- _WORKING DATA_:
▼
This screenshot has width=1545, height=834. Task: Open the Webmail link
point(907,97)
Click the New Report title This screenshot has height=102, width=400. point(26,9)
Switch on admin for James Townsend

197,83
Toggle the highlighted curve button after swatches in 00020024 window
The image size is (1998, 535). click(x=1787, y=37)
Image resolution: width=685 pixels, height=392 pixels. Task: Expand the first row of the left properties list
▲
▼
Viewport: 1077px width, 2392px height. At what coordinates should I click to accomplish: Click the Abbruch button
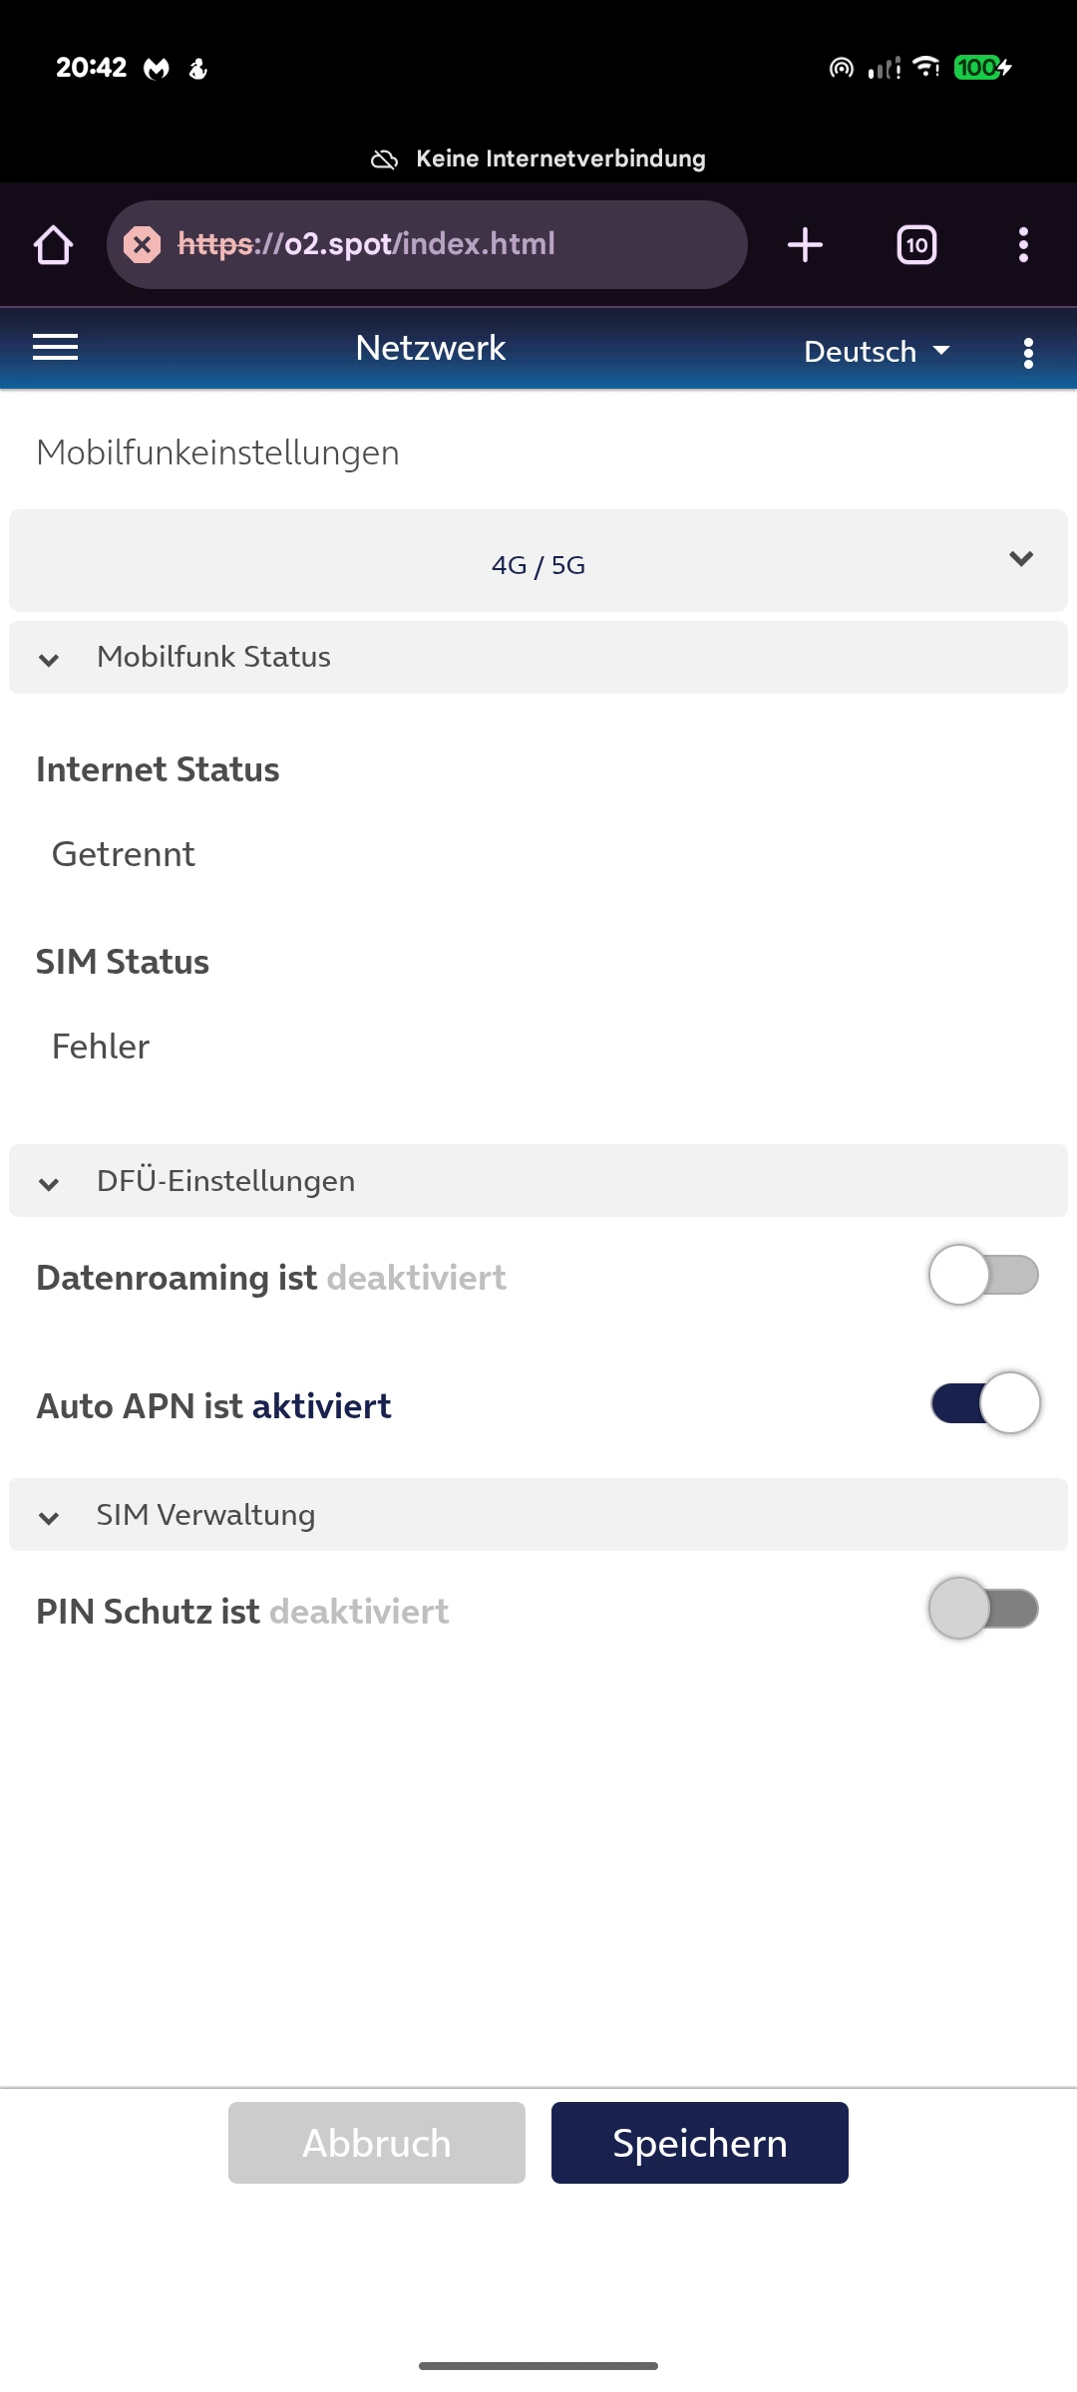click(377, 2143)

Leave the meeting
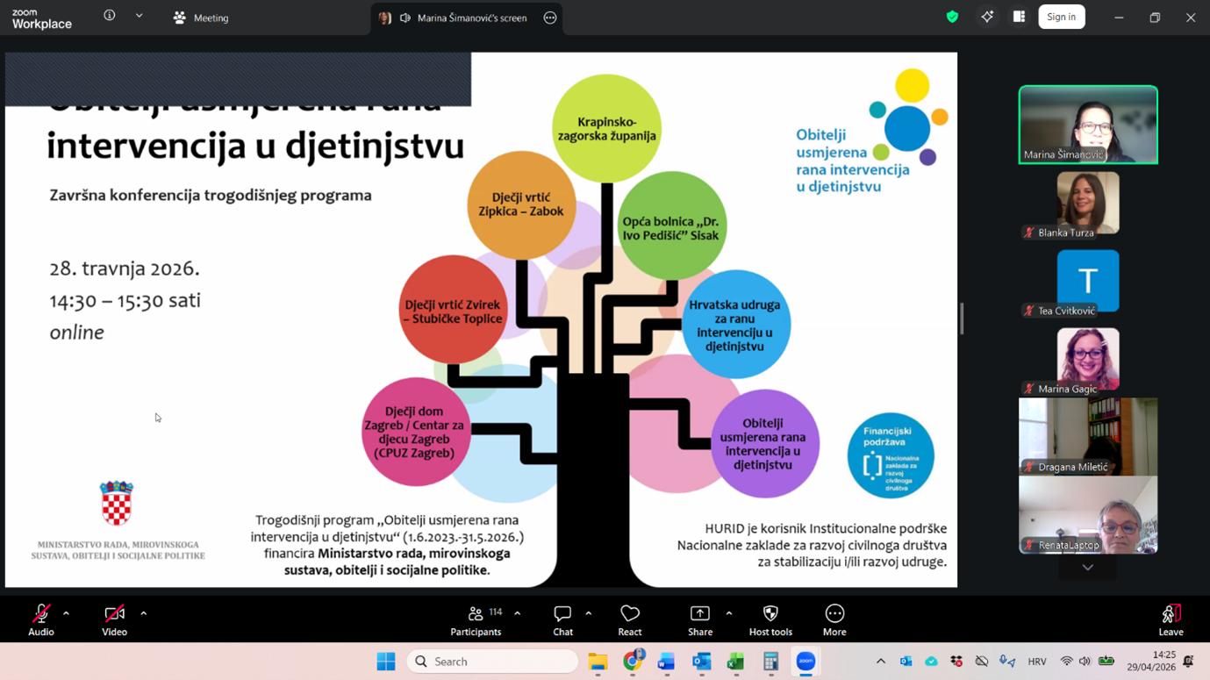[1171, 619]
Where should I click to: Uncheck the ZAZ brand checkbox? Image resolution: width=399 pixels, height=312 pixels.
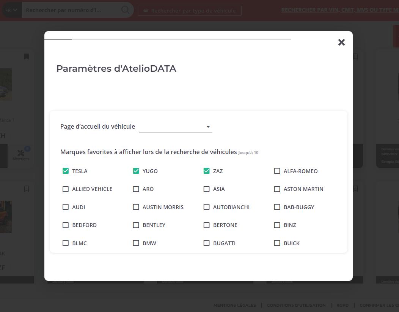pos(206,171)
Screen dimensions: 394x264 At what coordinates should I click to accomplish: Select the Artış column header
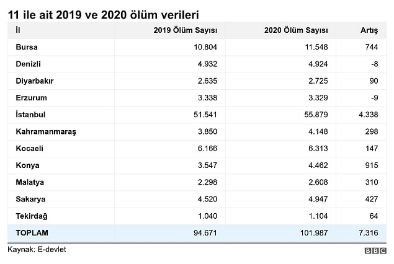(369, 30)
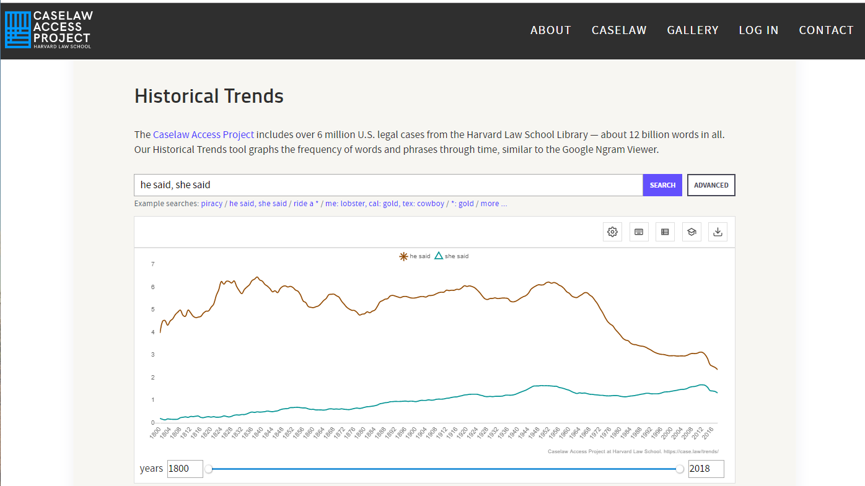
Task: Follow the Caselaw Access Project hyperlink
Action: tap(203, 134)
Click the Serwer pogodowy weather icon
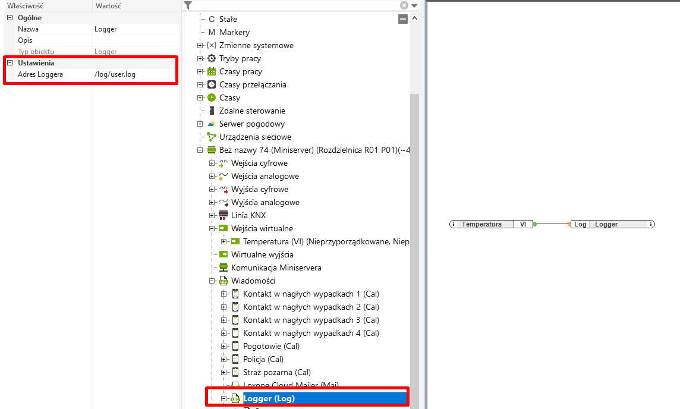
▲
- _WORK REQUIRED_: Only the lines above starting with the line with "Screen dimensions: 394x264" and going on through the line with "Click the Serwer pogodowy weather icon" belong in the answer; repeat them exactly, minus any picture.

- _ANSWER FOR THIS EXERCISE_:
Screen dimensions: 394x264 At what coordinates should I click to accomplish: Select the Artış column header
(369, 30)
Task: Follow the Caselaw Access Project hyperlink
Action: tap(203, 134)
Click the Serwer pogodowy weather icon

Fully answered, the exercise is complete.